Work instruction:
For each line of the data below, copy it if it holds the word "field".

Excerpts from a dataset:
=== Begin Enclosure ===

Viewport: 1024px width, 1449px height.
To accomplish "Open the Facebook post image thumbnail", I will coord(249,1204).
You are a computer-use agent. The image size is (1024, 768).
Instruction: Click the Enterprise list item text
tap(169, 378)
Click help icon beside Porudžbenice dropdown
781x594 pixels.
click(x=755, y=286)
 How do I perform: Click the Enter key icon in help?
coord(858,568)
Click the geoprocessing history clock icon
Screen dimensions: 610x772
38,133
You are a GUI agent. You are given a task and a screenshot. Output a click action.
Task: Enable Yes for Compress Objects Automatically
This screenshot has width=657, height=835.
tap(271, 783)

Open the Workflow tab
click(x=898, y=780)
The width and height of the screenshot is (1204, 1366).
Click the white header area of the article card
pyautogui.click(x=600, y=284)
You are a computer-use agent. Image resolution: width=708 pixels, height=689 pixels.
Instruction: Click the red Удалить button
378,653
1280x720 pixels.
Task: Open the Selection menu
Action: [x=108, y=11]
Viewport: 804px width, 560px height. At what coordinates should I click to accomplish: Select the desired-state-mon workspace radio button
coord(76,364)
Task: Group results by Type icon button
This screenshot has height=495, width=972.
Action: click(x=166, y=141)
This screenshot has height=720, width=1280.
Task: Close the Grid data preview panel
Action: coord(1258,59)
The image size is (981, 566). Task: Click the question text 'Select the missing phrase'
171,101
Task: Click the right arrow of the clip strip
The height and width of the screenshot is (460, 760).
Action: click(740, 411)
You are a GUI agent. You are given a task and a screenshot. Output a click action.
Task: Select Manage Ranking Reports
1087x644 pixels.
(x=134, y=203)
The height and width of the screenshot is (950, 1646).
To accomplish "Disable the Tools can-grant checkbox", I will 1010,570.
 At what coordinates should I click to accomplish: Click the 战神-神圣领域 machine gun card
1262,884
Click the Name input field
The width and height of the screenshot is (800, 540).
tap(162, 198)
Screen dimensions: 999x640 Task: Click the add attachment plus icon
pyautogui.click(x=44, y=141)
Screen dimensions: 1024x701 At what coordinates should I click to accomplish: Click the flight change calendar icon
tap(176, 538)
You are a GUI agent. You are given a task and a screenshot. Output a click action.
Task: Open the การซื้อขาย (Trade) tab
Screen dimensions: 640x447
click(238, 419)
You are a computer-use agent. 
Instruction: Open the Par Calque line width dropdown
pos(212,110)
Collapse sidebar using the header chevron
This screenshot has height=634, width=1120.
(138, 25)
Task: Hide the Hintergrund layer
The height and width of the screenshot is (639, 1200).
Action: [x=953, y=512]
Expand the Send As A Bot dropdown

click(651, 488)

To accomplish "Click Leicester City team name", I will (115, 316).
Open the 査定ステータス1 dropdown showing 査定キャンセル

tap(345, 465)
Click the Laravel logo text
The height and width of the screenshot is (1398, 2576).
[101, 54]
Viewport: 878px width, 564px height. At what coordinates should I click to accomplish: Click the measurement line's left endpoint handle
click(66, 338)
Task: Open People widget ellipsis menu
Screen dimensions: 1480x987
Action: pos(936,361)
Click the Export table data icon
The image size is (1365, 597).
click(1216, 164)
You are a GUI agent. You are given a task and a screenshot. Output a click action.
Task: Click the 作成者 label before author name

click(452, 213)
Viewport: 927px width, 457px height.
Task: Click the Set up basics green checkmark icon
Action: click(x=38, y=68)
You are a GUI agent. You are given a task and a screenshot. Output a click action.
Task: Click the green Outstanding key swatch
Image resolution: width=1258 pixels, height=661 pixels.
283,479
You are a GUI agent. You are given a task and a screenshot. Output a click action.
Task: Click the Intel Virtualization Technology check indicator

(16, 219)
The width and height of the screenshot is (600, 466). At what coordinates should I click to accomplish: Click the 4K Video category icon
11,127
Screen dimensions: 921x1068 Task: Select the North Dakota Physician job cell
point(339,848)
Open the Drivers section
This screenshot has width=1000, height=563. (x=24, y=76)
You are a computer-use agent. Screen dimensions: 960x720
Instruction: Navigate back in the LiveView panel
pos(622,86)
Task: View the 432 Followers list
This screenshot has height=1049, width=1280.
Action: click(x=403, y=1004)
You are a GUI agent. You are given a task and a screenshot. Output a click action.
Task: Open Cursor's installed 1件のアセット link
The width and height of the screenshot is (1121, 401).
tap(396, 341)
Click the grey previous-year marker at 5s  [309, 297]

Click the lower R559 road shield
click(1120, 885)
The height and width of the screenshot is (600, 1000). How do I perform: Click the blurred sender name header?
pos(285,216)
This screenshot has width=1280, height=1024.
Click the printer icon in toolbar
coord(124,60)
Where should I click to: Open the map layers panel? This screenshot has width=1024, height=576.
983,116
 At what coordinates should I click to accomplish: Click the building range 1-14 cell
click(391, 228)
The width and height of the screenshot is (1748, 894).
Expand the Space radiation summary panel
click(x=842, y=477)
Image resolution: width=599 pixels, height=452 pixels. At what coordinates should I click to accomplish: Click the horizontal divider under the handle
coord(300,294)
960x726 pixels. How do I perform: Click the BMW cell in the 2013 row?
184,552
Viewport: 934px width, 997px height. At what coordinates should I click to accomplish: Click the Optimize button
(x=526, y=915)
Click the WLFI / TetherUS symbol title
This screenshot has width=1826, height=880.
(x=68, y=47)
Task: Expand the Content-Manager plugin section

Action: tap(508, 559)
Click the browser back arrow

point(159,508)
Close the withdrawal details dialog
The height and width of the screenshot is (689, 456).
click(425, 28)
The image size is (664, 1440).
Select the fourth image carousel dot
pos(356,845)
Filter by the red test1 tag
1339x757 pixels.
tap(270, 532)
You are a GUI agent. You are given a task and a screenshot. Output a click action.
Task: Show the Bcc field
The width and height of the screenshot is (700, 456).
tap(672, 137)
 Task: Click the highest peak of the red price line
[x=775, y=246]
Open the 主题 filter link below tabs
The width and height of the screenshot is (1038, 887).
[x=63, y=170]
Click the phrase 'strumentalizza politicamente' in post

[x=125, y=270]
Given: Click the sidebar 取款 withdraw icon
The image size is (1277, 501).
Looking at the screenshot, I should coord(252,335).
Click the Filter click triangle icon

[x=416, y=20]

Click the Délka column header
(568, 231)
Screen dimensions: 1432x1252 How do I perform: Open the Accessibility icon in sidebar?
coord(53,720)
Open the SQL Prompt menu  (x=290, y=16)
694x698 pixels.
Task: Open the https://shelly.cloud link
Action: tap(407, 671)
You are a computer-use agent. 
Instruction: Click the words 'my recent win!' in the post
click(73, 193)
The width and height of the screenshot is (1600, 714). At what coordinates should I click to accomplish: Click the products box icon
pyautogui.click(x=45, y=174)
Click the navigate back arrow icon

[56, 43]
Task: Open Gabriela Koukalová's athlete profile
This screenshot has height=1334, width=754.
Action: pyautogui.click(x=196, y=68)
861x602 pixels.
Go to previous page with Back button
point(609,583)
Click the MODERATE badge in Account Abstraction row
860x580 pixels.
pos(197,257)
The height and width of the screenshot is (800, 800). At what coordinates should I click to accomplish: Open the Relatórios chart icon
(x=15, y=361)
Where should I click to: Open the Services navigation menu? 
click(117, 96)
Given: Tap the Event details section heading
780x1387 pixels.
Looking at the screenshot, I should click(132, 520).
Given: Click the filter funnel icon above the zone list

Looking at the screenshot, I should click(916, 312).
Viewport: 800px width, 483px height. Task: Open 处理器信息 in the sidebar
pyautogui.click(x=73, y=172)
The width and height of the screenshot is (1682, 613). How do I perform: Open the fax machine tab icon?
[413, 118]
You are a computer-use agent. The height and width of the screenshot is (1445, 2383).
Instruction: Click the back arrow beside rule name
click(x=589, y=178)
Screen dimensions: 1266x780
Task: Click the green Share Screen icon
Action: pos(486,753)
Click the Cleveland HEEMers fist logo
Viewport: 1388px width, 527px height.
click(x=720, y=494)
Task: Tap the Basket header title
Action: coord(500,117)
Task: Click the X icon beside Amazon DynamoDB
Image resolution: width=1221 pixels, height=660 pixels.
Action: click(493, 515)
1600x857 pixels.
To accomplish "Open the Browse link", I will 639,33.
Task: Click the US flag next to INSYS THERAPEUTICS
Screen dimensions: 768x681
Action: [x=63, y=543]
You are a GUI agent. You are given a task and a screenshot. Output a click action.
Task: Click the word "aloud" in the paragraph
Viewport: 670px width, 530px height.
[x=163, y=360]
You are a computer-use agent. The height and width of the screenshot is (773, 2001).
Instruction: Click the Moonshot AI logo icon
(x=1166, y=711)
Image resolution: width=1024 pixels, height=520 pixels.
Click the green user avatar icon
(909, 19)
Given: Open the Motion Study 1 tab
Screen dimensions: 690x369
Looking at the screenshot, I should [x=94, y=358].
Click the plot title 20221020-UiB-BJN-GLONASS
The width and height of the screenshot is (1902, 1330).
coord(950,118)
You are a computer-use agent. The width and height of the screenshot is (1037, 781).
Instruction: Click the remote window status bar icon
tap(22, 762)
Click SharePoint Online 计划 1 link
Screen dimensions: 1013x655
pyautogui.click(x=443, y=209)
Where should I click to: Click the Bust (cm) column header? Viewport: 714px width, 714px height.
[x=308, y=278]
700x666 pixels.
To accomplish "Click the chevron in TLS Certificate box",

=== End Enclosure ===

Exercise answer:
Click the Name input field
Task: Show the Bcc field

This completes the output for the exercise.